This report analyzes the U.S. National Oceanic and Atmospheric Administration’s (NOAA) storm database to identify which types of severe weather events are most harmful to population health and which have the greatest economic consequences. The dataset spans from 1950 to November 2011, covering major storm events across the United States. After loading and cleaning the data, event types were aggregated by total fatalities, injuries, and property/crop damage costs. Tornadoes were found to be the most harmful event type with respect to population health, accounting for the highest combined fatalities and injuries. Floods caused the greatest economic damage overall when combining property and crop damage estimates. These findings can help government and municipal managers prioritize emergency preparedness and resource allocation for the most impactful weather events.
The data is downloaded from the course website as a bzip2-compressed CSV file and read directly into R using only base R functions.

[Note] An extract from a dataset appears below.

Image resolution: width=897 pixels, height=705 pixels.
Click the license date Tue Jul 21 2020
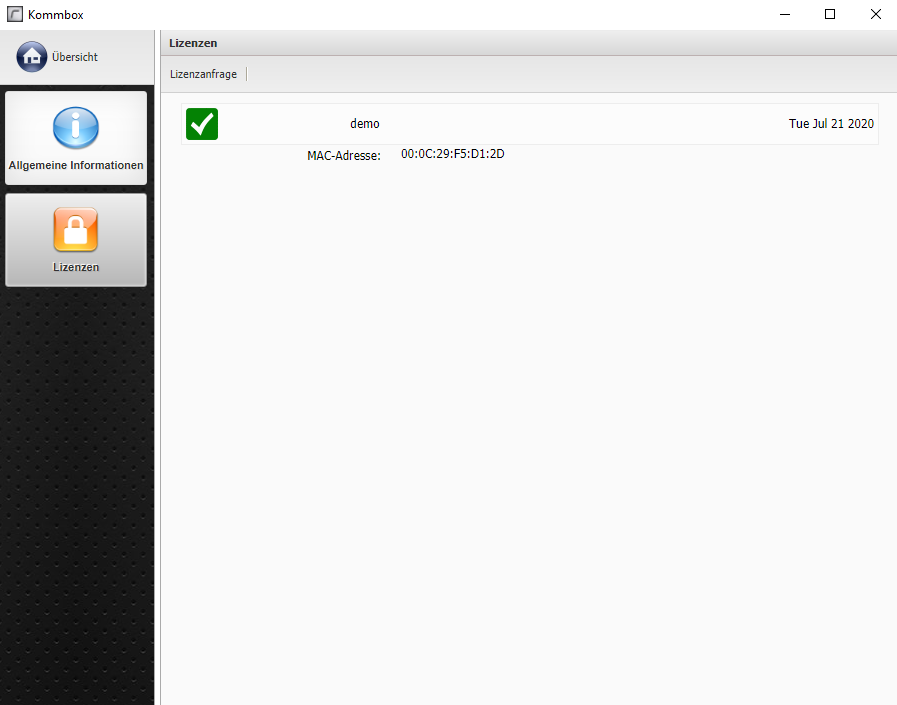831,124
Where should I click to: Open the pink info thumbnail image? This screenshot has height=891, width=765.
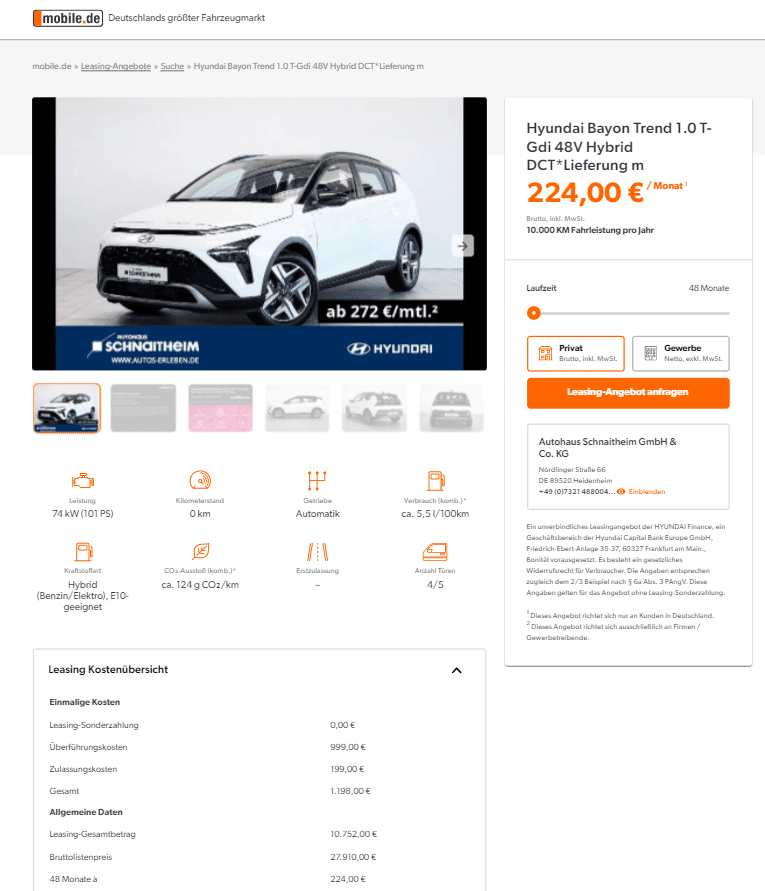221,408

No external packages are required.
url <- "https://d396qusza40orc.cloudfront.net/repdata%2Fdata%2FStormData.csv.bz2"
file <- "StormData.csv.bz2"
if (!file.exists(file)) {
download.file(url, destfile = file, method = "auto")
}
storm_data <- read.csv(file, stringsAsFactors = FALSE)
cat("Rows:", nrow(storm_data), "\n")
## Rows: 902297
cat("Columns:", ncol(storm_data), "\n")
## Columns: 37
key_cols <- c("EVTYPE", "FATALITIES", "INJURIES", "PROPDMG", "PROPDMGEXP", "CROPDMG", "CROPDMGEXP")
head(storm_data[, key_cols])
## EVTYPE FATALITIES INJURIES PROPDMG PROPDMGEXP CROPDMG CROPDMGEXP
## 1 TORNADO 0 15 25.0 K 0
## 2 TORNADO 0 0 2.5 K 0
## 3 TORNADO 0 2 25.0 K 0
## 4 TORNADO 0 2 2.5 K 0
## 5 TORNADO 0 2 2.5 K 0
## 6 TORNADO 0 6 2.5 K 0
Fatalities and injuries are summed by event type using base R
aggregate(), then merged and sorted by total harm.
fatalities <- aggregate(FATALITIES ~ EVTYPE, data = storm_data, FUN = sum)
injuries <- aggregate(INJURIES ~ EVTYPE, data = storm_data, FUN = sum)
health_data <- merge(fatalities, injuries, by = "EVTYPE")
health_data$Total <- health_data$FATALITIES + health_data$INJURIES
health_data <- health_data[order(-health_data$Total), ]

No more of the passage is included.